Clear a space in the center of the pan and add the tomato paste, chili powder, cumin, oregano and garlic. Cook, stirring, until tomato paste is slightly browned (but not burned) 2 minutes or so. Stir everything together and add tomatoes, beer and chicken stock. Stir everything together thoroughly and add cannellini and kidney beans.

Bring to a boil, then reduce heat and simmer, partly covered, for 30 to 45 minutes. Stir occasionally, and if it starts to dry out, add a little water. (For me, it actually took the full 45 minutes for the liquid to reduce to the right amount.) Taste and adjust seasonings with salt, if needed—I didn’t need to add any. Serve, topping each bowl with sour cream and scallions, if desired.

Kitchen Notes

Chili powder(s). Most store-bought chili powders are fine, but ones you get at spice shops are better. For this recipe, I used 1 tablespoon of ancho chile powder and 1 tablespoon of red New Mexican chile powder.

Dark beer and standard measures. Any dark beer you have on hand (or even non-dark beer, I suppose) will do. The recipe calls for a cup of beer, but most bottles come in 12 ounces. Do I really need to tell you what to do with the leftovers?

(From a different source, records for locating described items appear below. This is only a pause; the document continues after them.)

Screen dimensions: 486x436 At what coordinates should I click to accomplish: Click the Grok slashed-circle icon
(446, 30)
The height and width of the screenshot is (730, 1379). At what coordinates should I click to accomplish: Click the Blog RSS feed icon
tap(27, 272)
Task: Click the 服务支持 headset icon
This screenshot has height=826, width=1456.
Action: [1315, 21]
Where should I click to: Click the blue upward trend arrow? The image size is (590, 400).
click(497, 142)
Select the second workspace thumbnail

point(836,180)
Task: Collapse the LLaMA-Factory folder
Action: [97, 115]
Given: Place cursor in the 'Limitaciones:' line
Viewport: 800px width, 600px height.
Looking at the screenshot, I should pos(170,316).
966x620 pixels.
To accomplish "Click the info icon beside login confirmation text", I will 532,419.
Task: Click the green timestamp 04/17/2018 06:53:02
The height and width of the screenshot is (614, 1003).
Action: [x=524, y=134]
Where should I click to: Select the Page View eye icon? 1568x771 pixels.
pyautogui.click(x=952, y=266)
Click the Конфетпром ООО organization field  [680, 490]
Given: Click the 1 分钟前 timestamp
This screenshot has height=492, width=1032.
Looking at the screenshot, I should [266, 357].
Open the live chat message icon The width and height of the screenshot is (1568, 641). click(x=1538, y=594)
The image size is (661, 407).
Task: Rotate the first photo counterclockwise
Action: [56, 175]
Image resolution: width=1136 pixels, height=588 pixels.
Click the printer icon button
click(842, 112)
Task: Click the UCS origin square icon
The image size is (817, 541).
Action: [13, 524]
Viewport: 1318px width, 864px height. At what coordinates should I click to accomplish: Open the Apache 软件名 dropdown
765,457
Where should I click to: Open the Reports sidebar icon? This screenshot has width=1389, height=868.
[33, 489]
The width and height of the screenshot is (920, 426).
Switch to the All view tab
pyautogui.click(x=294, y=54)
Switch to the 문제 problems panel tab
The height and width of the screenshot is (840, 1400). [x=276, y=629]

{ 2 comments… read them below or add one }

John/Kitchen Riffs January 10, 2018 at 8:49 am

I almost never use chorizo in chili for some reason. A mistake — it adds a lot to the party. And I’ve never combined it with chicken. This looks terrific — and although it’s pretty warm today, it’s going to be cold again this weekend, when this would be perfect. Thanks!

Dani H January 10, 2018 at 9:18 pm

I’ve used Mexican chorizo for breakfast burritos but not in chili. And I’m quite partial to ancho chile powder. It’s especially good in guacamole.

Sounds like another winning recipe, Terry. Thanks and Happy New Year!